1.4: Foundations of Modern Geology

As part of the scientific revolution in Europe, modern geologic principles developed in the 17th and 18th centuries. One major contributor was Nicolaus Steno (1638-1686), a Danish priest who studied anatomy and geology. Steno was the first to propose the Earth’s surface could change over time. He suggested sedimentary rocks, such as sandstone and shale, originally formed in horizontal layers with the oldest on the bottom and progressively younger layers on top [20].

In the 18th century, Scottish naturalist James Hutton (1726–1797) studied rivers and coastlines and compared the sediments they left behind to exposed sedimentary rock strata. He hypothesized that ancient rocks must have been formed by processes like those producing the features in the oceans and streams. Hutton also proposed the Earth was much older than previously thought. Modern geologic processes operate slowly. Hutton realized if these processes formed rocks, then the Earth must be very old, possibly hundreds of millions of years old [21; 22].

Hutton’s idea is called the principle of uniformitarianism and states that natural processes operate the same now as in the past, i.e. the laws of nature are uniform across space and time. Geologists often state that “the present is the key to the past,” meaning they can understand ancient rocks by studying modern geologic processes.

Prior to the acceptance of uniformitarianism, scientists such as German geologist Abraham Gottlob Werner (1750-1817) and French anatomist Georges Cuvier (1769-1832) thought rocks and landforms were formed by great catastrophic events.

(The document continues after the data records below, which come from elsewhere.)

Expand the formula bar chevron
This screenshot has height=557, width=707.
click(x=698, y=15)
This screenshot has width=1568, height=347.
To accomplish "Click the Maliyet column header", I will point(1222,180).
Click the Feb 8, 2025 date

Cuvier championed this view, known as catastrophism, and stated, “The thread of operation is broken; nature has changed course, and none of the agents she employs today would have been sufficient to produce her former works.” He meant processes that operate today did not operate in the past [21; 23]. Known as the father of vertebrate paleontology, Cuvier made significant contributions to the study of ancient life and taught at Paris’s Museum of Natural History. Based on his study of large vertebrate fossils, he was the first to suggest species could go extinct. However, he thought new species were introduced by special creation after catastrophic floods [21; 24].

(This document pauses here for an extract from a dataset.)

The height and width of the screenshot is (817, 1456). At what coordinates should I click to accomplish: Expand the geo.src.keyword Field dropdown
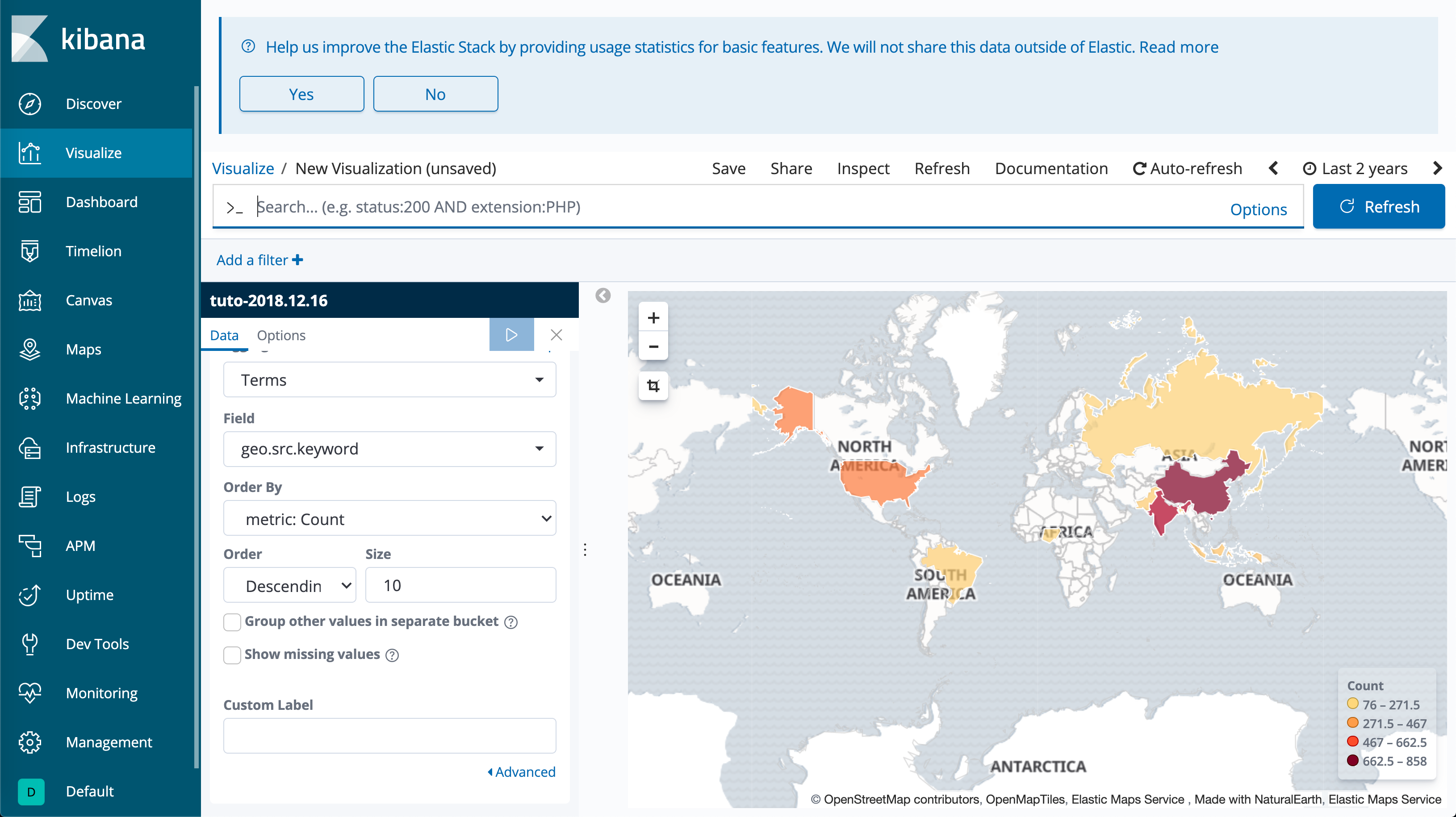[x=389, y=449]
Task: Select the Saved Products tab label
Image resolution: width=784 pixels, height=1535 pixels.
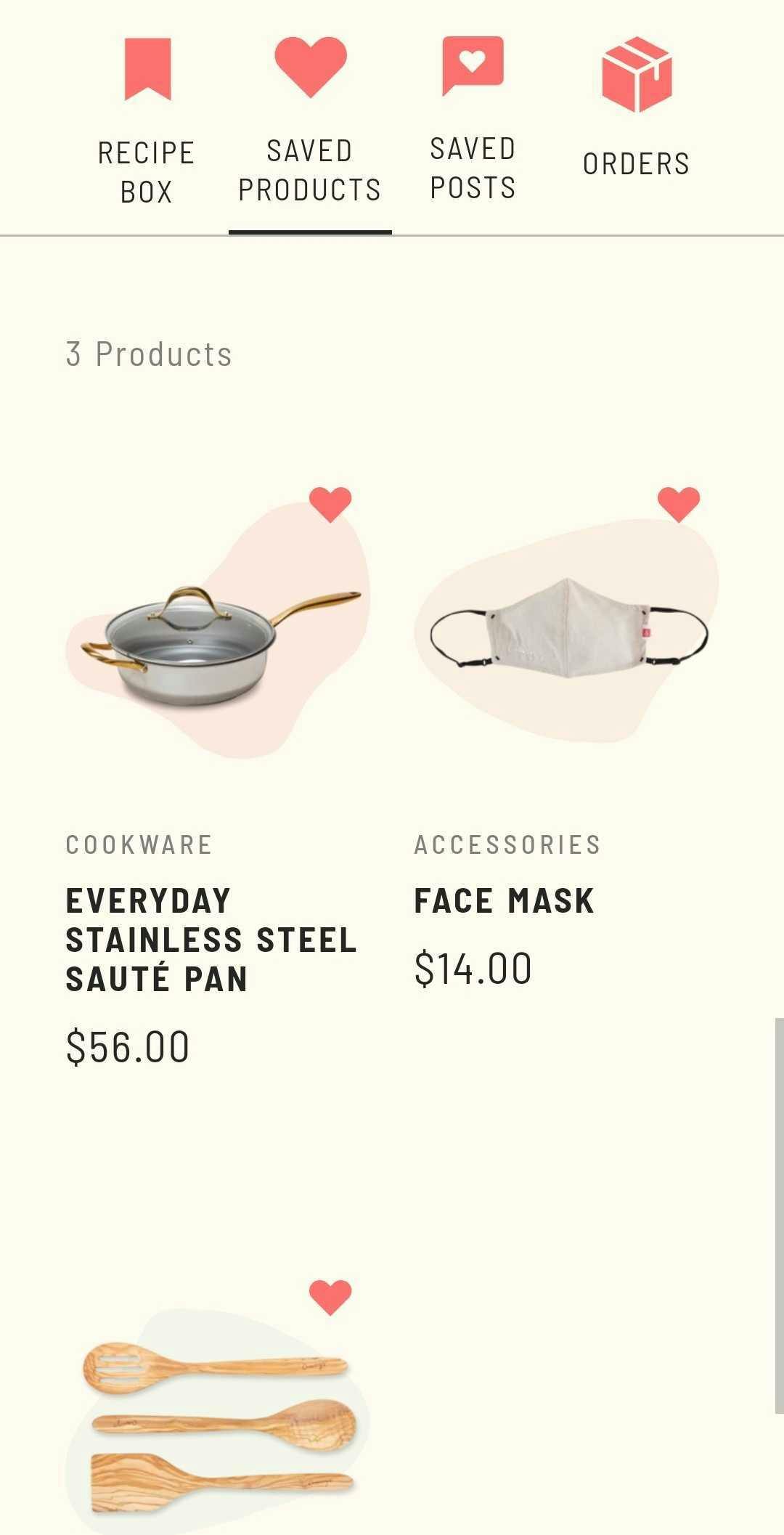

Hutton’s ideas about uniformitarianism and Earth’s age were not well received by the scientific community of his time. His ideas were falling into obscurity when Charles Lyell, a British lawyer and geologist (1797-1875), wrote the Principles of Geology in the early 1830s and later, Elements of Geology [21, 25]. Lyell’s books promoted Hutton’s principle of uniformitarianism, his studies of rocks and the processes that formed them, and the idea that Earth was possibly over 300 million years old. Lyell and his three-volume Principles of Geology had a lasting influence on the geologic community and public at large, who eventually accepted uniformitarianism and millionfold age for the Earth [21]. The principle of uniformitarianism became so widely accepted, that geologists regarded catastrophic change as heresy. This made it harder for ideas like the sudden demise of the dinosaurs by asteroid impact to gain traction.

A contemporary of Lyell, Charles Darwin (1809-1882) took Principles of Geology on his five-year trip on the HMS Beagle [27]. Darwin used uniformitarianism and deep geologic time to develop his initial ideas about evolution. Lyell was one of the first to publish a reference to Darwin’s idea of evolution [28].

The next big advancement, and perhaps the largest in the history of geology, is the theory of plate tectonics and continental drift. Dogmatic acceptance of uniformitarianism inhibited the progress of this idea, mainly because of the permanency placed on the continents and their positions. Ironically, the slow and steady movement of plates would fit well into a uniformitarianism model. However, much time passed and a great deal of scientific resistance had to be overcome before the idea took hold. This happened for several reasons. Firstly, the movement was so slow it was overlooked. Secondly, the best evidence was hidden under the ocean. Finally, the accepted theories were anchored by a large amount of inertia. Instead of being bias-free, scientists resisted and ridiculed the emerging idea of plate tectonics. This example of dogmatic thinking is still to this day a tarnish on the geoscience community.

Plate tectonics is most commonly attributed to Alfred Wegener, the first scientist to compile a large data set supporting the idea of continents shifting places over time. He was mostly ignored and ridiculed for his ideas, but later workers like Marie Tharp, Bruce Heezen, Harry Hess, Laurence Morley, Frederick Vine, Drummond Matthews, Kiyoo Wadati, Hugo Benioff, Robert Coats, and J. Tuzo Wilson benefited from advances in subsea technologies. They discovered, described, and analyzed new features like the mid-ocean ridge, alignment of earthquakes, and magnetic striping. Gradually these scientists introduced a paradigm shift that revolutionized geology into the science we know today.